### What this task involves
The entries are given below. Output each one unchanged.

___

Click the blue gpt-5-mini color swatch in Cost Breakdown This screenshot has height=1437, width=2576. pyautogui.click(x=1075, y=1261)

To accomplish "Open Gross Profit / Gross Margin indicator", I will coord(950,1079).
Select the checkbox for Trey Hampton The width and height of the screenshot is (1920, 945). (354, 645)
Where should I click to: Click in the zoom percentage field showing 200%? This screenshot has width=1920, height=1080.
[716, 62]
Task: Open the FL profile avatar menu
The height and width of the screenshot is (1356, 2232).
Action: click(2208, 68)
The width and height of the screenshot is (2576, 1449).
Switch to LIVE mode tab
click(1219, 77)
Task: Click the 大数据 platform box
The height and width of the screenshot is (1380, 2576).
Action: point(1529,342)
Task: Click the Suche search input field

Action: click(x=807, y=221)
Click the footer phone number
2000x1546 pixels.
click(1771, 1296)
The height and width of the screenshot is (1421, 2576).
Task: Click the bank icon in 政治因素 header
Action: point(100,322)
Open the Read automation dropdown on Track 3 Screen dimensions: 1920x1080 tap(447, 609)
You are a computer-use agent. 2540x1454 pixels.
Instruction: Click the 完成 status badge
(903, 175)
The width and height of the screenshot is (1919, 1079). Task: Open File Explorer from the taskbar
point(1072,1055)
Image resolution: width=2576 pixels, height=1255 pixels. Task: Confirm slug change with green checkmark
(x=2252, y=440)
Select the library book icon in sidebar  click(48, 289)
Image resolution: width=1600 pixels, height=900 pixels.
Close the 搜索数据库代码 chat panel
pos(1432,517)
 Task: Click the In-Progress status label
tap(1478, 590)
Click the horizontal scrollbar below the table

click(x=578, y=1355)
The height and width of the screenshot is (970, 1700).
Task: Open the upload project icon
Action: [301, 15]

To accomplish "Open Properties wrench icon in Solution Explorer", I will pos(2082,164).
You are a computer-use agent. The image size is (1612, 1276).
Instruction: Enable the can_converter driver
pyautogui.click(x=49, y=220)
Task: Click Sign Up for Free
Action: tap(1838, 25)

___

### Response for this exercise
Click the blue gpt-5-mini color swatch in Cost Breakdown This screenshot has height=1437, width=2576. pyautogui.click(x=1075, y=1261)

To accomplish "Open Gross Profit / Gross Margin indicator", I will coord(950,1079).
Select the checkbox for Trey Hampton The width and height of the screenshot is (1920, 945). (354, 645)
Where should I click to: Click in the zoom percentage field showing 200%? This screenshot has width=1920, height=1080.
[716, 62]
Task: Open the FL profile avatar menu
The height and width of the screenshot is (1356, 2232).
Action: click(2208, 68)
The width and height of the screenshot is (2576, 1449).
Switch to LIVE mode tab
click(1219, 77)
Task: Click the 大数据 platform box
The height and width of the screenshot is (1380, 2576).
Action: point(1529,342)
Task: Click the Suche search input field

Action: click(x=807, y=221)
Click the footer phone number
2000x1546 pixels.
click(1771, 1296)
The height and width of the screenshot is (1421, 2576).
Task: Click the bank icon in 政治因素 header
Action: point(100,322)
Open the Read automation dropdown on Track 3 Screen dimensions: 1920x1080 tap(447, 609)
You are a computer-use agent. 2540x1454 pixels.
Instruction: Click the 完成 status badge
(903, 175)
The width and height of the screenshot is (1919, 1079). Task: Open File Explorer from the taskbar
point(1072,1055)
Image resolution: width=2576 pixels, height=1255 pixels. Task: Confirm slug change with green checkmark
(x=2252, y=440)
Select the library book icon in sidebar  click(48, 289)
Image resolution: width=1600 pixels, height=900 pixels.
Close the 搜索数据库代码 chat panel
pos(1432,517)
 Task: Click the In-Progress status label
tap(1478, 590)
Click the horizontal scrollbar below the table

click(x=578, y=1355)
The height and width of the screenshot is (970, 1700).
Task: Open the upload project icon
Action: [301, 15]

To accomplish "Open Properties wrench icon in Solution Explorer", I will pos(2082,164).
You are a computer-use agent. The image size is (1612, 1276).
Instruction: Enable the can_converter driver
pyautogui.click(x=49, y=220)
Task: Click Sign Up for Free
Action: tap(1838, 25)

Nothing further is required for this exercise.